Static Reachability
| Status | Authors | Coach | DRIs | Owning Stage | Created |
|---|---|---|---|---|---|
| implemented |
nilieskou
|
mbenayoun
|
joelpatterson
nilieskou
|
devops secure | 2025-10-01 |
Summary
Static Reachability is a feature within GitLab’s Dependency Scanning that determines whether a dependency is actively used (imported) by the application code. This contextual information enriches vulnerability findings, enabling users to prioritize remediation efforts by focusing on vulnerabilities in dependencies that are actually reachable from their codebase, rather than treating all vulnerabilities equally regardless of their actual impact.
The feature supports Java, JavaScript/TypeScript, and Python projects, integrating seamlessly into the existing Dependency Scanning pipeline workflow. Reachability data is surfaced in the Vulnerability Report and Vulnerability Details pages, with filtering capabilities to help security teams triage findings more effectively.
Motivation
Security teams face a critical challenge in vulnerability management: they receive overwhelming volumes of vulnerability findings from dependency scanning, but lack the context needed to prioritize remediation efforts effectively. This creates decision paralysis and inefficient resource allocation. Currently, teams rely on three generic data points to assess risk:
CVSS Severity: A standardized but context-agnostic score EPSS Score: Exploit prediction based on threat intelligence KEV (Known Exploited Vulnerabilities): Catalog of actively exploited CVEs
While valuable, these metrics tell only part of the story. A critical vulnerability in an unused library poses significantly less risk than a medium-severity vulnerability in a heavily-used dependency. Without this contextual insight, teams waste time investigating and remediating vulnerabilities that have minimal actual impact on their applications.

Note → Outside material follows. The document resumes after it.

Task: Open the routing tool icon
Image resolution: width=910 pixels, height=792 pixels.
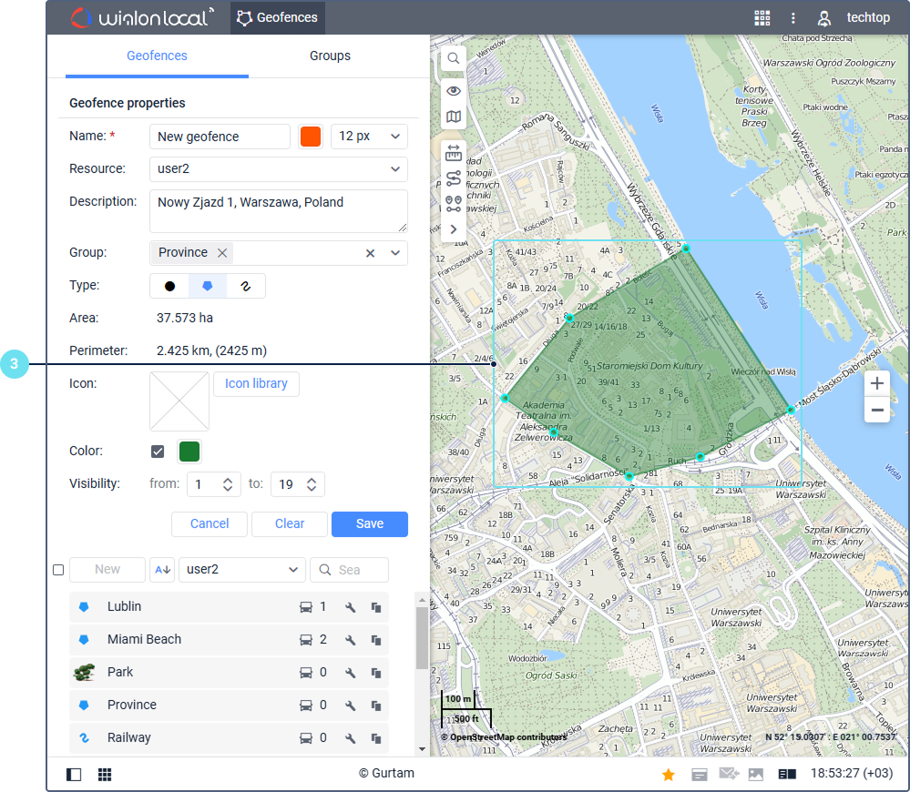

By introducing reachability data we enable teams to filter noise, focus effort, reduce time-to-remediation and improve security posture. Reachability analysis is increasingly expected in modern security tools. By implementing this feature, GitLab strengthens its competitive position in the Application Security Testing market and delivers tangible value to customers managing complex dependency ecosystems.
Goals
- Provide reachability context: Determine whether dependencies are actively imported in the application code
- Reduce noise: Allow users to filter and deprioritize vulnerabilities in unused dependencies
- Improve remediation efficiency: Enable faster, more informed triage decisions
- Support major ecosystems: Cover Java (Maven), Python (PyPI), and JavaScript/TypeScript (npm, pnpm, yarn)

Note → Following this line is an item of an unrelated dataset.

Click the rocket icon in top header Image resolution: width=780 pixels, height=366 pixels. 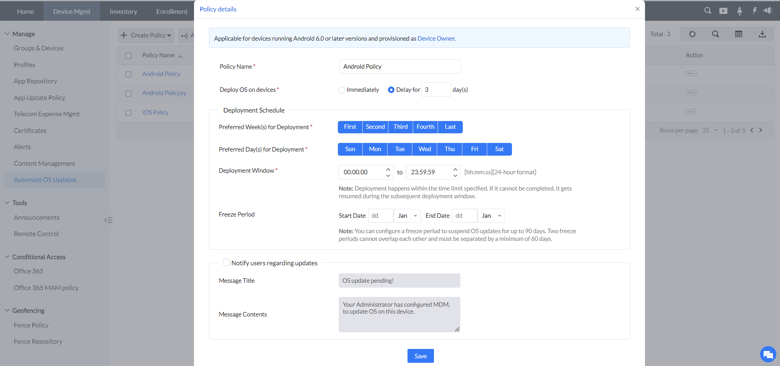739,11
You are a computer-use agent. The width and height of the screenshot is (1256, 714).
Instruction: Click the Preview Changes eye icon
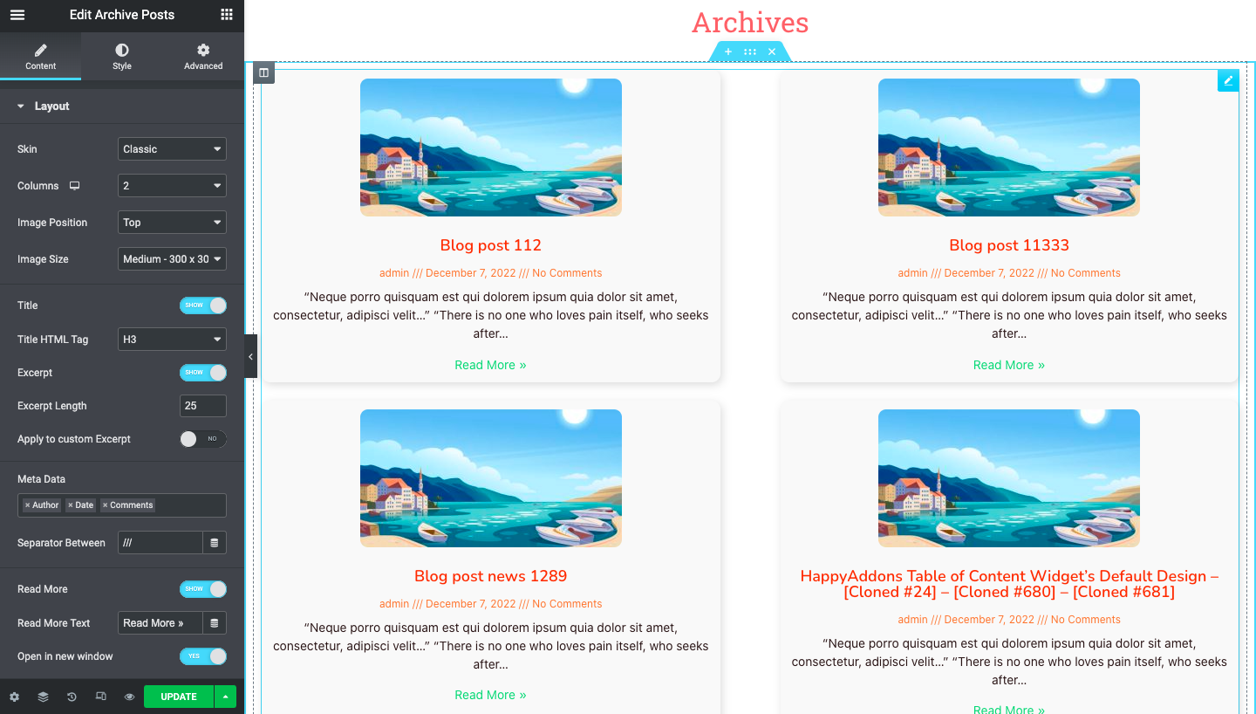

- Enable offline environments: Support air-gapped and self-managed instances
Non-Goals
- Dynamic/Runtime Reachability: This design focuses on static analysis only; runtime call graph analysis is out of scope
- Cross-file deep analysis: To maintain performance, the analysis does not perform exhaustive cross-file data flow tracking
- Automatic severity adjustment: Reachability status is informational only
- Function-level reachability: The current scope is dependency-level (is the library used?), not function-level (is the vulnerable function called?)
Proposal
Static Reachability requires package metadata to function correctly across different programming languages. For instance, in Python, the package name listed in an SBOM may differ from the name used in import statements. In Java, imports reference specific paths within a library rather than the library name itself. To perform Static Reachability analysis, we need mappings that connect package names to their corresponding import identifiers—whether that’s the actual import name in Python or the internal import paths in Java. JavaScript and TypeScript do not require this metadata because package names in npm registries match the import names used in code, eliminating the need for translation mappings.
The SR-metadata repository maintains up-to-date PyPI and Maven package metadata, refreshed weekly through language-specific scrapers. This metadata is bundled into the DS analyzer’s Docker image to support offline usage.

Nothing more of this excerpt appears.